Unnamed: 0,metric_id,name,description,values_schema,minimum_interval,role_restriction,source_attribution
0,exch.binance.flow.net.ntv,Binance Net Flows (Native Units),The net native units value sent or withdrawn t...,{'exchange_flow_net_binance': 'The net native ...,1d,"[pro, enterprise]","[{'name': 'Coinmetrics', 'url': 'https://coinm..."
1,exch.poloniex.flow.net.ntv,Poloniex Net Flows (Native Units),The net native units value sent or withdrawn t...,{'exchange_flow_net_poloniex': 'The net native...,1d,"[pro, enterprise]","[{'name': 'Coinmetrics', 'url': 'https://coinm..."
2,exch.sply.binance,Supply on Binance,The sum USD value held by Binance at the end o...,{'exchange_supply_binance_usd': 'The sum USD v...,1d,"[pro, enterprise]","[{'name': 'Coinmetrics', 'url': 'https://coinm..."
3,addr.bal.100.ntv.cnt,Addresses with balance greater than 100 native...,The sum count of unique addresses holding at l...,{'addresses': 'The sum count of unique address...,1d,"[pro, enterprise]","[{'name': 'Coinmetrics', 'url': 'https://coinm..."
4,exch.binance.flow.net,Binance Net Flows,The net USD value sent or withdrawn to/from Bi...,{'exchange_flow_net_binance_usd': 'The net USD...,1d,"[pro, enterprise]","[{'name': 'Coinmetrics', 'url': 'https://coinm..."
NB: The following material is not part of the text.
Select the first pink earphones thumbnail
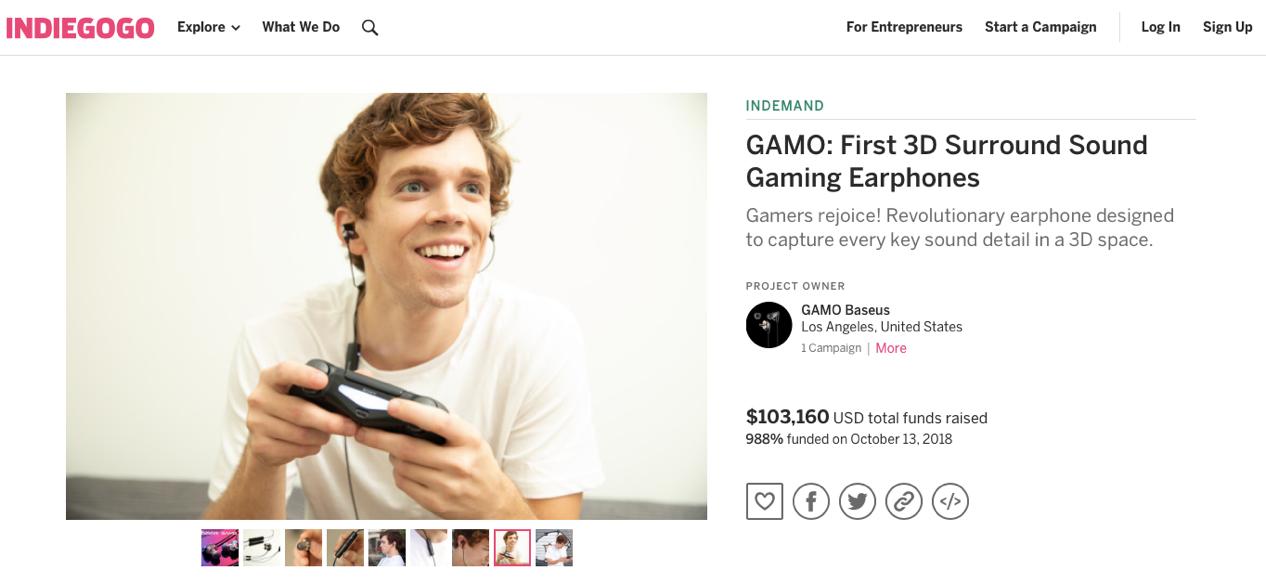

Observing on the `role_restriction` column, there are missing values given. However, these missing values indicate that the given metrics has no restriction. Therefore, we would select all metrics with missing values on `role_restriction` and save it under a `csv` file.

In [6]:
free_metrics = df_metrics[df_metrics['role_restriction'].isna()]
free_metrics.reset_index(drop=True, inplace=True)

In [7]:
free_metrics.head()

Unnamed: 0,metric_id,name,description,values_schema,minimum_interval,role_restriction,source_attribution
0,exch.flow.in.ntv.incl,Deposits on Exchanges - Inclusive (Native Units),The amount of the asset sent to exchanges that...,{'flow_in': 'The amount of the asset sent to e...,1d,,"[{'name': 'Coinmetrics', 'url': 'https://coinm..."
1,exch.flow.in.ntv,Deposits on Exchanges (Native Units),The amount of the asset sent to exchanges that...,{'flow_in': 'The amount of the asset sent to e...,1d,,"[{'name': 'Coinmetrics', 'url': 'https://coinm..."
2,sply.total.iss,Total Issuance,The sum USD value of all new native units issu...,{'issuance_total_usd': 'The sum USD value of a...,1d,,"[{'name': 'Coinmetrics', 'url': 'https://coinm..."
3,reddit.active.users,Reddit Active Users,The number of active users on the asset's prim...,{'active_users': ' The number of active users ...,1h,,"[{'name': 'reddit', 'url': 'https://reddit.com..."
4,exch.sply.usd,Supply on Exchanges,The sum USD value of all native units held in ...,{'supply_usd': 'The sum USD value of all nativ...,1d,,"[{'name': 'Coinmetrics', 'url': 'https://coinm..."


In [8]:
free_metrics.to_csv('../raw/messari_freemetrics.csv', index=False)

In [9]:
with open('_metrics.json', 'w') as f:
    json.dump(
        free_metrics[['metric_id','name']].to_json(orient='records'),
        f,
        indent=4
    )

### Retrieve Bitcoin Time Series

In this section, we would retrieve time series data with the given metrics retrieved above. The `tqdm` progress bar package was implemented to show the data collection process.

In [10]:
data = load('../raw/rawdata.csv')

Now retrieving: cg.sply.circ:  26%|██▋       | 15/57 [01:08<02:22,  3.40s/it]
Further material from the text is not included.